Virtuoso Edwin Kim Returns to SASO for Elgar’s Violin Concerto on Jan. 27-29

TUCSON, AZ – Violin virtuoso Edwin Kim returns to Tucson for his third solo appearance with the Southern Arizona Symphony Orchestra, this time to perform Elgar’s Violin Concerto on Jan. 27, 28 and 29. The program also includes Elgar’s Pomp and Circumstance March No. 4 and Tchaikovsky’s Suite from Swan Lake.

The first performance is in Green Valley at the Valley Presbyterian Church, 2800 S. Camino del Sol on Friday at 7 p.m. Additional performances are in SaddleBrooke on Saturday at 7:30 p.m. and at St. Andrew’s Presbyterian Church on Sunday at 3 p.m.

The Elgar concerto was written for and premiered by Fritz Kreisler in 1910 with Elgar conducting the London Symphony Orchestra. Kreisler considered Elgar to be “the greatest living composer. I place him on an equal footing with my idols, Beethoven and Brahms,” he once told an English newspaper. “I wish Elgar would write something for the violin.” And several years later he was commissioned to do just that. The premiere was considered a “complete triumph.” A violinist himself, Elgar said this concerto is “awfully emotional, too emotional—but I love it,” according to biographer Michael Kennedy.

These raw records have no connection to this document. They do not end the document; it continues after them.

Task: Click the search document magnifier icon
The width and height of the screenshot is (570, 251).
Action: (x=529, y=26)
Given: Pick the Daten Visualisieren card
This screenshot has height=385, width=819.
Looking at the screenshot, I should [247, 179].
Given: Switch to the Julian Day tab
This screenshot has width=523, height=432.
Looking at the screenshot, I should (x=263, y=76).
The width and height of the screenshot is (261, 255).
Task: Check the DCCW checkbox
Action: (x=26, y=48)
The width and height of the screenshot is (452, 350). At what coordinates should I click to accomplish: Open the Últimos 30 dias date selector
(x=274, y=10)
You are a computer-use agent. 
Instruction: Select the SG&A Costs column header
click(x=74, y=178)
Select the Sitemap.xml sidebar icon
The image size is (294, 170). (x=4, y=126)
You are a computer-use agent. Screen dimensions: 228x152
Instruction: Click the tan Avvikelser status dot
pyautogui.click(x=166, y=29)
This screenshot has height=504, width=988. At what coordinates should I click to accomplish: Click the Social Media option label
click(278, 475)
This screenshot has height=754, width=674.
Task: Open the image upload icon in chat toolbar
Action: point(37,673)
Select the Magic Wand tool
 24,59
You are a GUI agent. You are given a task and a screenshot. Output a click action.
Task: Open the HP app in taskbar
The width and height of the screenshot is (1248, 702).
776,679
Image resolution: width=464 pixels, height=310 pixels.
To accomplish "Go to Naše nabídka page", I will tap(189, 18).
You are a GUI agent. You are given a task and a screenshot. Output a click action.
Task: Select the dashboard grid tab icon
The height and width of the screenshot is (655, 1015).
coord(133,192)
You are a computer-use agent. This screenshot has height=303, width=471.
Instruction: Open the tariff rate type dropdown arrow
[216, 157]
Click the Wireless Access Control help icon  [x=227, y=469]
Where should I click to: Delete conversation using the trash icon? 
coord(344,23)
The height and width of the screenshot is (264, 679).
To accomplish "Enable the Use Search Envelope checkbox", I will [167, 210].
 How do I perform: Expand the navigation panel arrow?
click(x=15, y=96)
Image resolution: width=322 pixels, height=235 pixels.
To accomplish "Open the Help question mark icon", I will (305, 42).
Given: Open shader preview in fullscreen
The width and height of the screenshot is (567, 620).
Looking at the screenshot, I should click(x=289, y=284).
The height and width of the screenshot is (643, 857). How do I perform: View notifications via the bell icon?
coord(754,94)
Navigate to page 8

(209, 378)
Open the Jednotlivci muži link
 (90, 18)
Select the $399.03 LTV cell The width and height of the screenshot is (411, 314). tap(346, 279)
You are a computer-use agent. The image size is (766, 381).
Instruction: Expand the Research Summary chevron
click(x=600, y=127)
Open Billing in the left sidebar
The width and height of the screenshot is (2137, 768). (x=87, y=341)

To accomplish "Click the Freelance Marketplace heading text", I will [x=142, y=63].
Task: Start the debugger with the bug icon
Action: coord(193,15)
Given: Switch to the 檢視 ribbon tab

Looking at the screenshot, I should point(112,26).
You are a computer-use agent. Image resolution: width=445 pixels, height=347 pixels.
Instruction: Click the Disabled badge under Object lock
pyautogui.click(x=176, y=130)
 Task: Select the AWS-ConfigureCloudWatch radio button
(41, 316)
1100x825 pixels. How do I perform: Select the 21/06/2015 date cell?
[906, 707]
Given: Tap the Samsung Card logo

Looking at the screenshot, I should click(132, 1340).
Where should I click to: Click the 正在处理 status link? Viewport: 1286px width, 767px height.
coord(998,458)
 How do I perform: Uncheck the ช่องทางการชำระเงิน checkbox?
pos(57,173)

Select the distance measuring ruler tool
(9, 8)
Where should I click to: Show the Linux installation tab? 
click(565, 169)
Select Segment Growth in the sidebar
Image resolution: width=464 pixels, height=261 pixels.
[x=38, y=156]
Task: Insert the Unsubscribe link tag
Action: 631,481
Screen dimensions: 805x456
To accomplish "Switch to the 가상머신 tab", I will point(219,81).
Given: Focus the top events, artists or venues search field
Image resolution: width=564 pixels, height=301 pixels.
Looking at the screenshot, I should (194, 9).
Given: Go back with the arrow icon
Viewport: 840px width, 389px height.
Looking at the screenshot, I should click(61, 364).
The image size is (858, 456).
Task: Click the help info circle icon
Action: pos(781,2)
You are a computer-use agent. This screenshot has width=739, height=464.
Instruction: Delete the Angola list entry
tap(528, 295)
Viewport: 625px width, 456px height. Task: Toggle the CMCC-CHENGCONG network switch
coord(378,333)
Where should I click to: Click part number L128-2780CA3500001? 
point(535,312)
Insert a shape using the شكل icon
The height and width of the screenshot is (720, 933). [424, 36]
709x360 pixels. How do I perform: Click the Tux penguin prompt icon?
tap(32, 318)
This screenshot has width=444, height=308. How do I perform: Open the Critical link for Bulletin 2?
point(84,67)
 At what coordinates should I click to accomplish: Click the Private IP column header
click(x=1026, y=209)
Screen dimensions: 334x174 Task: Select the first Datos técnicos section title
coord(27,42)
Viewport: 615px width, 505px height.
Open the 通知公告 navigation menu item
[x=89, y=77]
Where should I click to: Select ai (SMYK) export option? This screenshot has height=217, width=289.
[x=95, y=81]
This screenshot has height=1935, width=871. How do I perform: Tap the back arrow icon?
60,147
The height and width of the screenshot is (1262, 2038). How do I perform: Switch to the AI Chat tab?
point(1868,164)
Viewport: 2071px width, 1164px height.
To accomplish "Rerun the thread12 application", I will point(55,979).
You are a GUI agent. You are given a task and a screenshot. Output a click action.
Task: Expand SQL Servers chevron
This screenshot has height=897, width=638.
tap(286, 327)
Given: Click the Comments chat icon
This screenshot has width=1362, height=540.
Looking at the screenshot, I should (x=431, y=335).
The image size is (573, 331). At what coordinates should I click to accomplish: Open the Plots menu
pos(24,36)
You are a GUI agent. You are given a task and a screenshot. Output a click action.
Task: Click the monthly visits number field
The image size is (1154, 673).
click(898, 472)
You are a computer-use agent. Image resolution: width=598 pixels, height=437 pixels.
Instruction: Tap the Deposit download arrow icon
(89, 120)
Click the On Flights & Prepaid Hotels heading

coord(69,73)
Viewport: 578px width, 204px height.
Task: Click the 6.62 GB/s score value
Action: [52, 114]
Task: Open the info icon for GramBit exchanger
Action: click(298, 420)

SASO soloist Kim began studying the violin at age 7 and one year later won a music competition in his native Korea. After high school, he moved to Vienna to continue his studies and went on to win the top prize at five international music competitions. Kim has soloed throughout Europe and Asia. He’s released several recordings, including one supported by the city of Verona and another celebrating the 200th year of Schumann’s birth. He is music professor at Hanyang University in Seoul and lead soloist for the annual summer Lech Classic Music Festival in the Alps of western Austria. Kim previously performed the Tchaikovsky Violin Concerto with SASO in November of 2013 and the Beethoven Triple Concerto in February of 2015.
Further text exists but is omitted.